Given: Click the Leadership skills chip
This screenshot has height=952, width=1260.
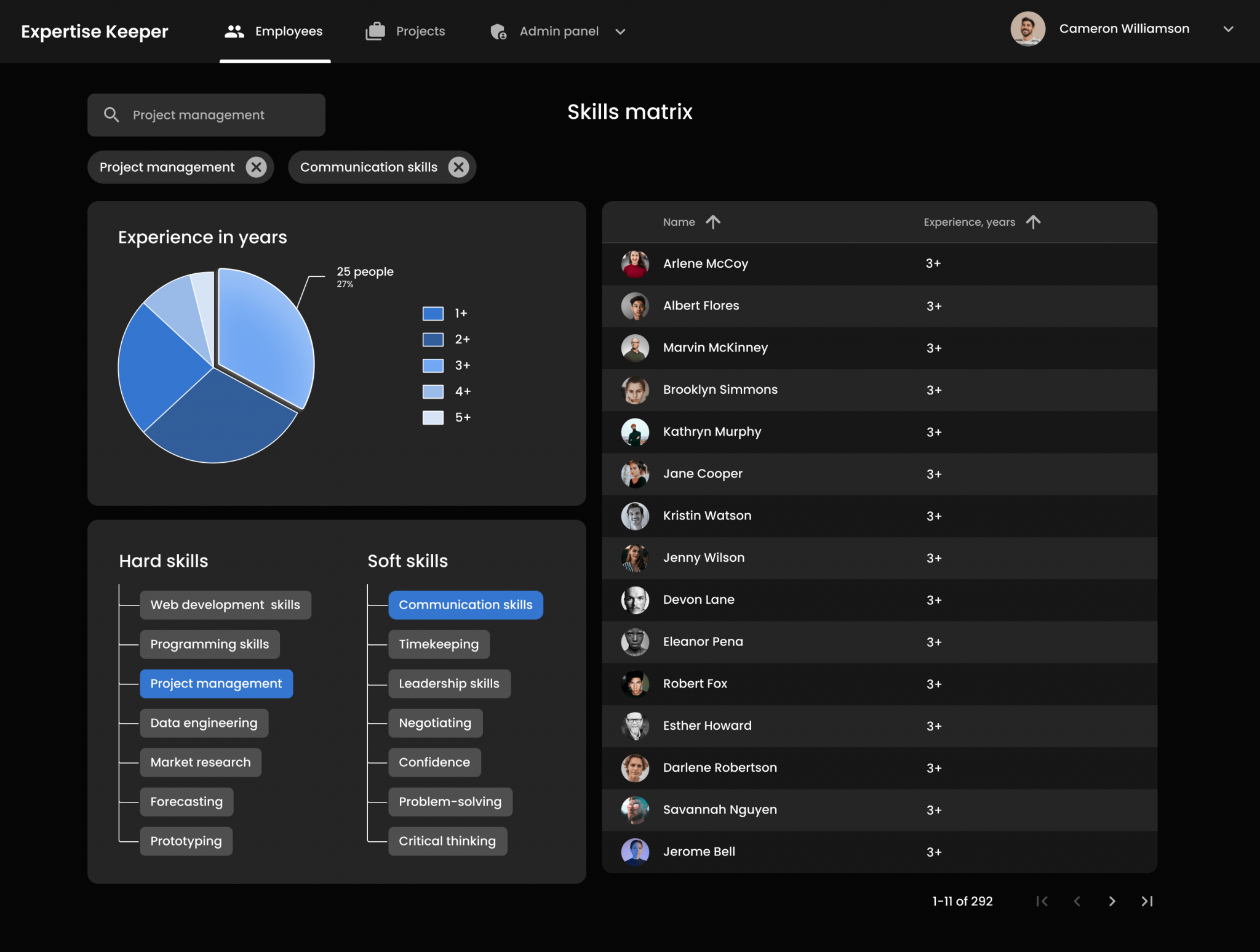Looking at the screenshot, I should pos(449,683).
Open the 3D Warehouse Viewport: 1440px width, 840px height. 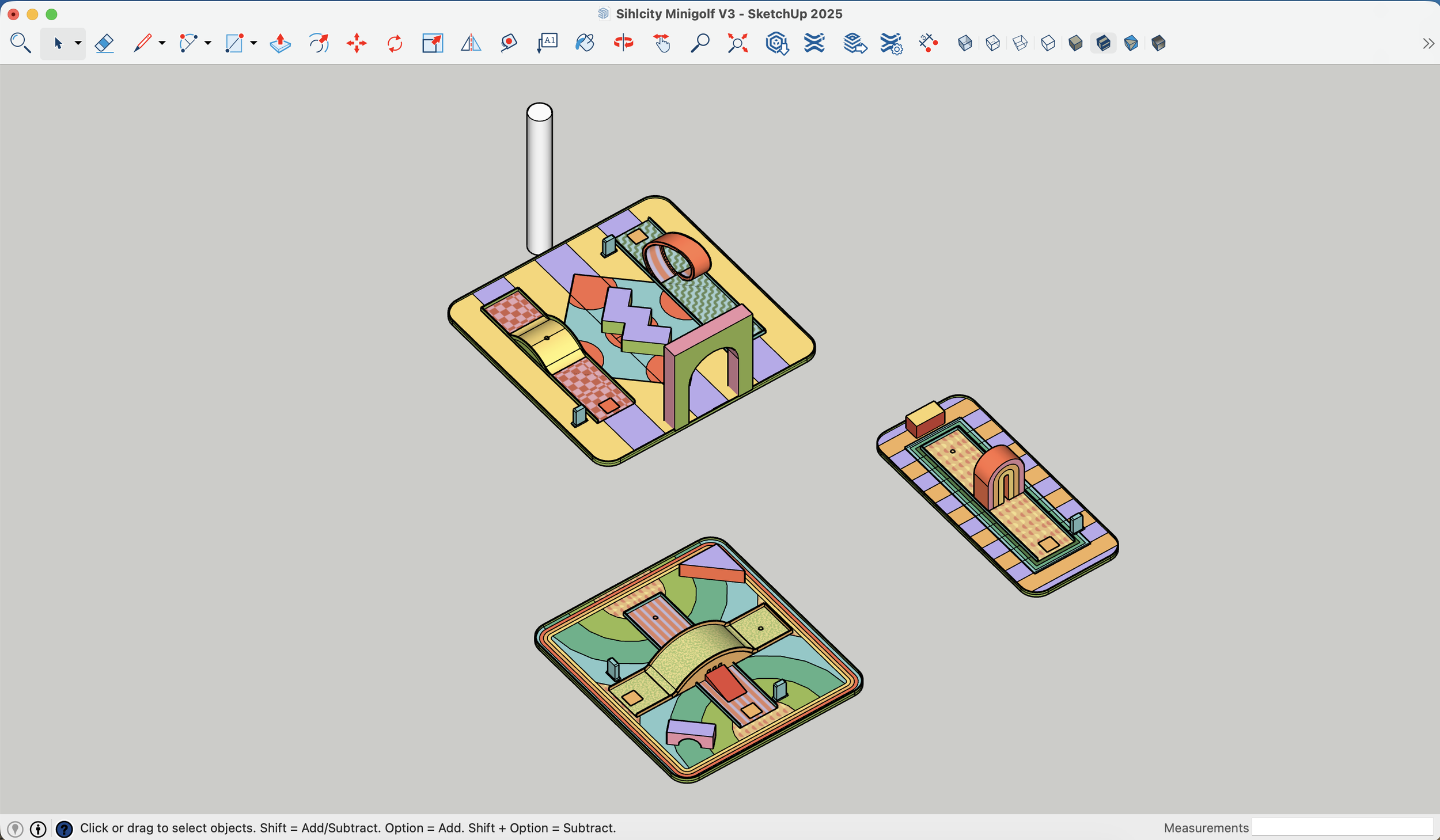pos(776,43)
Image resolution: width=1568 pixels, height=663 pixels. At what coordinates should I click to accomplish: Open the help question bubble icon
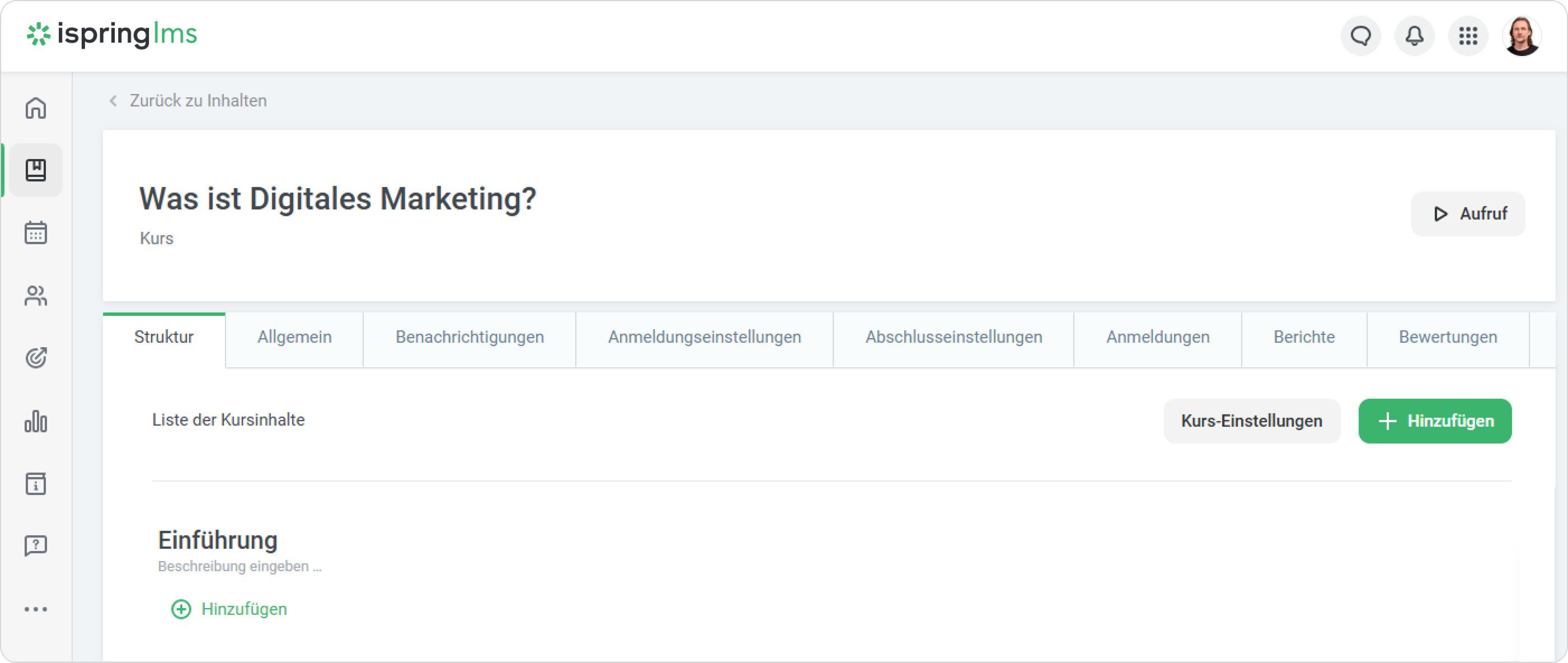pyautogui.click(x=36, y=545)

#####

> YOUR TASK:
Write out again only the lines from the line that contains "Image resolution: width=1568" through the last line of the records, both ends included, without any of the pictures.

> RESULT:
Image resolution: width=1568 pixels, height=663 pixels. At what coordinates should I click to accomplish: Open the help question bubble icon
pyautogui.click(x=36, y=545)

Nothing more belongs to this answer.